Overview, Goddesses, Places of Worship, Temples, Times of Worship, Beliefs, Rituals, Sacred Objects

"...we find in Celtic mythology a strong foundation in ancient goddess (mother earth) and fertility religion (common throughout the ancient world), merged with the peculiar emphasis on the Otherworld and its accessibility to mankind found in the druid religion. More than any other people, perhaps, the Celts live with one foot in this world and one in the other." (Celtic Mythology and Celtic Religion)

Overview Speaking in the broadest of terms, the religion of the pre-Roman and pre-Christian Celts took two forms: organized religion and folk religion. Both of these are topics so huge and controversial that they cannot possibly be thoroughly covered by me here, but here's an overview, and some details follow later on this web page.

  • The organized religious life of the Celts was managed by those Druids whose work focused on religious matters. My primary source was The Druids by Peter Beresford Ellis. A popular misconception is that "Druid" and "Celtic religious leader" are synonymous. However:

    "The Druids were educated men and women who served many functions in Celtic societies. They were judges, historians, educators, poets, astronomers, geographers, healers/physicians and religious leaders (priests and priestesses).
    They appear to have been a pan-Celtic phenomenon, though we only have direct evidence of them in Ireland, Britain, and Gaul (France and Germany). Their seats of power were Tara and Anglesey in Ireland, Chartres in Gaul.
    "...guardians of traditions and learning, (they) glorified the pursuits of war, feasting and horsemanship. They controlled the calendar and the planting of crops, and they presided over the religious festivals and rituals that honored local deities." (Wales History Timeline)

GOAL 1:
Rewrite the records from the beginning through the line containing "Action: [x=512, y=327]", changing "Hard Rock Cafe" to "Hard Rock Hotel" and keeping everything else the same.

DATA LISTING:
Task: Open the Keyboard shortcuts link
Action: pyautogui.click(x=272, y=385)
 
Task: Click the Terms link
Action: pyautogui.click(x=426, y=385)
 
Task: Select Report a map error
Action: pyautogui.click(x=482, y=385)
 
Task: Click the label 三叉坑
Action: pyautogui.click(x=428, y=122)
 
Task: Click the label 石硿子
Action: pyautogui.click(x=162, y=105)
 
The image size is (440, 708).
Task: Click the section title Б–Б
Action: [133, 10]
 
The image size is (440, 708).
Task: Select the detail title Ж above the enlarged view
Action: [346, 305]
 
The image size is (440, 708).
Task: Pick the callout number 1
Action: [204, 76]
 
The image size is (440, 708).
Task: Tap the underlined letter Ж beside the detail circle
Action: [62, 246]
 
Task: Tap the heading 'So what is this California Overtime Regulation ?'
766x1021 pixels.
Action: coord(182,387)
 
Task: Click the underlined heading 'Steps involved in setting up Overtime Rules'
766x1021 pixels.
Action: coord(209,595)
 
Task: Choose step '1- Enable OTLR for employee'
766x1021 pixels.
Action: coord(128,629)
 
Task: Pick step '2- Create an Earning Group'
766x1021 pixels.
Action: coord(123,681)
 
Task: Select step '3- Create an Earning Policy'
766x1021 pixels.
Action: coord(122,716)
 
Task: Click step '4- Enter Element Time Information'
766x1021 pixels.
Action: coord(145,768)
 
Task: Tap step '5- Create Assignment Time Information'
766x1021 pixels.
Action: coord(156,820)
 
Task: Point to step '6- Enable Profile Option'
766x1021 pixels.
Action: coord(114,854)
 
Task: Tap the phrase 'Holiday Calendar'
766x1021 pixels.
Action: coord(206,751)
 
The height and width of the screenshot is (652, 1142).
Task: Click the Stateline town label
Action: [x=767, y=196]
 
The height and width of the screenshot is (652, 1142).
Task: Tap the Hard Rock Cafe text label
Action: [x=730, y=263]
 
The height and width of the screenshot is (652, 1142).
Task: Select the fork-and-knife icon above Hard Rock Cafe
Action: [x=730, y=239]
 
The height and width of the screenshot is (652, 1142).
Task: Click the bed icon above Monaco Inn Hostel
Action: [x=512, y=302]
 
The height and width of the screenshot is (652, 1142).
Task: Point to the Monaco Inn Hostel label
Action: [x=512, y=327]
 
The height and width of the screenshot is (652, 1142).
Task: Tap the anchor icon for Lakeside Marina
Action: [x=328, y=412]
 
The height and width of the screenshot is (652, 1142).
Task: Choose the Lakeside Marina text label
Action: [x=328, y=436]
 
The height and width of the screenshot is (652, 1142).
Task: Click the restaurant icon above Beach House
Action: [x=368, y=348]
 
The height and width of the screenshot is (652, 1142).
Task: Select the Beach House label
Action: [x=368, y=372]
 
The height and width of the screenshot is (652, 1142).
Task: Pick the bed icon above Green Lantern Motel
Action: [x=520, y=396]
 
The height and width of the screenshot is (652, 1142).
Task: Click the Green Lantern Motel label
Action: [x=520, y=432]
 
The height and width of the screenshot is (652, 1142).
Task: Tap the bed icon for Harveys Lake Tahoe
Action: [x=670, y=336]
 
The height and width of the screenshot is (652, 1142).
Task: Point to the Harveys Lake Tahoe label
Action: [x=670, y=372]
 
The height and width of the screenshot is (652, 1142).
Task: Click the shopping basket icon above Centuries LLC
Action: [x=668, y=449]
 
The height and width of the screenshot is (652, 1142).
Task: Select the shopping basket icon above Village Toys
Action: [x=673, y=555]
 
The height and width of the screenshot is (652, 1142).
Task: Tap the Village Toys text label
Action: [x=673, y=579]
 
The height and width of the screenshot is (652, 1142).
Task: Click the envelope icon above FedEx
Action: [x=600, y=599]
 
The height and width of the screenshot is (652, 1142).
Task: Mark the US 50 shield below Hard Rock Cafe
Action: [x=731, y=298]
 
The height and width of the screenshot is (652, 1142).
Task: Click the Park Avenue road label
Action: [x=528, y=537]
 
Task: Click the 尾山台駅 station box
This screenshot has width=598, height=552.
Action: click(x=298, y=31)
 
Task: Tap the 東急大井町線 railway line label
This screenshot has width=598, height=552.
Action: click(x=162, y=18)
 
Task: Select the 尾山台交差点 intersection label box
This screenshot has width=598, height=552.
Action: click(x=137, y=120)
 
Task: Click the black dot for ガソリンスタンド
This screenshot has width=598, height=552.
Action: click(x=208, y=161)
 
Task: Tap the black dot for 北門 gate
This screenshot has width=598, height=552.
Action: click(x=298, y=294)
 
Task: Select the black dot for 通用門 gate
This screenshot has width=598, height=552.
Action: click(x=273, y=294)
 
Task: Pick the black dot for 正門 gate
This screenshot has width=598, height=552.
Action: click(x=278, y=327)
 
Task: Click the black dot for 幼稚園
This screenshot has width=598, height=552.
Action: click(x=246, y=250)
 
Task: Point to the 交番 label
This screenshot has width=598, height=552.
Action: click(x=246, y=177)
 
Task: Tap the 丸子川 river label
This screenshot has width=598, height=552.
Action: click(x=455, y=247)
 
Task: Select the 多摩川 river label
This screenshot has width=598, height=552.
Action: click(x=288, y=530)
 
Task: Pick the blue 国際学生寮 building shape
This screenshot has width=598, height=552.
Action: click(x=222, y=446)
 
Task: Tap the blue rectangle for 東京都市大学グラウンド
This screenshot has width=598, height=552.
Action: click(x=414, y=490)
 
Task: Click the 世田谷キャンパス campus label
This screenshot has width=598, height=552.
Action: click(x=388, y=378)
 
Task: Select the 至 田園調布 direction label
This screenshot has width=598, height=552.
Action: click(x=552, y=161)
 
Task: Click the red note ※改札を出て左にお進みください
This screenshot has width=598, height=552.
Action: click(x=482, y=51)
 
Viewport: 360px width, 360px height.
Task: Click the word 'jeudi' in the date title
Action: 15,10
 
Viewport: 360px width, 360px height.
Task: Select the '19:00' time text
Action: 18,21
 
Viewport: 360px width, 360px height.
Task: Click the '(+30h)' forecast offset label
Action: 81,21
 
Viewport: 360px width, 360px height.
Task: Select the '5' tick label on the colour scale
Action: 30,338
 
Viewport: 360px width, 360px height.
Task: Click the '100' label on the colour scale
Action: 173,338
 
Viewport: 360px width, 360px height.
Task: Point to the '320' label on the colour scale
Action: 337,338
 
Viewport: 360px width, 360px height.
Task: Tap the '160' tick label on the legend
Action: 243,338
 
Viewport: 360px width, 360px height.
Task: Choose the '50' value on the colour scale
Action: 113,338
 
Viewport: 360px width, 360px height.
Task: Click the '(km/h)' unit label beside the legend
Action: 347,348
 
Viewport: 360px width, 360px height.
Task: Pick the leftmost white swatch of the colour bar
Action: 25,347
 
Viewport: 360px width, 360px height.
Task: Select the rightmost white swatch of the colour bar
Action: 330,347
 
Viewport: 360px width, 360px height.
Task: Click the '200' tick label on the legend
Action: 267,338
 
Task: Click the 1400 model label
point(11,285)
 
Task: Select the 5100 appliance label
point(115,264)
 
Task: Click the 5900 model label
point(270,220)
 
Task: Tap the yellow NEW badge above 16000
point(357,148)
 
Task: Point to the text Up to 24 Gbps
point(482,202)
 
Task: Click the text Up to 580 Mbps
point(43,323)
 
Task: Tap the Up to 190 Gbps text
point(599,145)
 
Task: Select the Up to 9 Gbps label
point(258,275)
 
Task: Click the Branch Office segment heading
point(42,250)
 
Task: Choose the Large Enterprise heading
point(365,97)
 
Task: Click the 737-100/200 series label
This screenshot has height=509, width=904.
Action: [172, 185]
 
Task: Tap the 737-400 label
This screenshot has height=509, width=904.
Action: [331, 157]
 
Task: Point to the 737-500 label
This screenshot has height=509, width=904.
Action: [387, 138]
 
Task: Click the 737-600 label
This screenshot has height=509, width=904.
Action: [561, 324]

GOAL 2:
In the text on Celtic religion, what two forms did the religion of the pre-Roman and pre-Christian Celts take?

COMPLETE ANSWER 1:
Task: Open the Keyboard shortcuts link
Action: pyautogui.click(x=272, y=385)
 
Task: Click the Terms link
Action: pyautogui.click(x=426, y=385)
 
Task: Select Report a map error
Action: pyautogui.click(x=482, y=385)
 
Task: Click the label 三叉坑
Action: pyautogui.click(x=428, y=122)
 
Task: Click the label 石硿子
Action: pyautogui.click(x=162, y=105)
 
The image size is (440, 708).
Task: Click the section title Б–Б
Action: [133, 10]
 
The image size is (440, 708).
Task: Select the detail title Ж above the enlarged view
Action: [346, 305]
 
The image size is (440, 708).
Task: Pick the callout number 1
Action: [204, 76]
 
The image size is (440, 708).
Task: Tap the underlined letter Ж beside the detail circle
Action: [62, 246]
 
Task: Tap the heading 'So what is this California Overtime Regulation ?'
766x1021 pixels.
Action: coord(182,387)
 
Task: Click the underlined heading 'Steps involved in setting up Overtime Rules'
766x1021 pixels.
Action: coord(209,595)
 
Task: Choose step '1- Enable OTLR for employee'
766x1021 pixels.
Action: coord(128,629)
 
Task: Pick step '2- Create an Earning Group'
766x1021 pixels.
Action: coord(123,681)
 
Task: Select step '3- Create an Earning Policy'
766x1021 pixels.
Action: coord(122,716)
 
Task: Click step '4- Enter Element Time Information'
766x1021 pixels.
Action: coord(145,768)
 
Task: Tap step '5- Create Assignment Time Information'
766x1021 pixels.
Action: coord(156,820)
 
Task: Point to step '6- Enable Profile Option'
766x1021 pixels.
Action: coord(114,854)
 
Task: Tap the phrase 'Holiday Calendar'
766x1021 pixels.
Action: coord(206,751)
 
The height and width of the screenshot is (652, 1142).
Task: Click the Stateline town label
Action: [x=767, y=196]
 
The height and width of the screenshot is (652, 1142).
Task: Tap the Hard Rock Hotel text label
Action: [x=730, y=263]
 
The height and width of the screenshot is (652, 1142).
Task: Select the fork-and-knife icon above Hard Rock Hotel
Action: [x=730, y=239]
 
The height and width of the screenshot is (652, 1142).
Task: Click the bed icon above Monaco Inn Hostel
Action: [x=512, y=302]
 
The height and width of the screenshot is (652, 1142).
Task: Point to the Monaco Inn Hostel label
Action: [x=512, y=327]

COMPLETE ANSWER 2:
Organized religion and folk religion.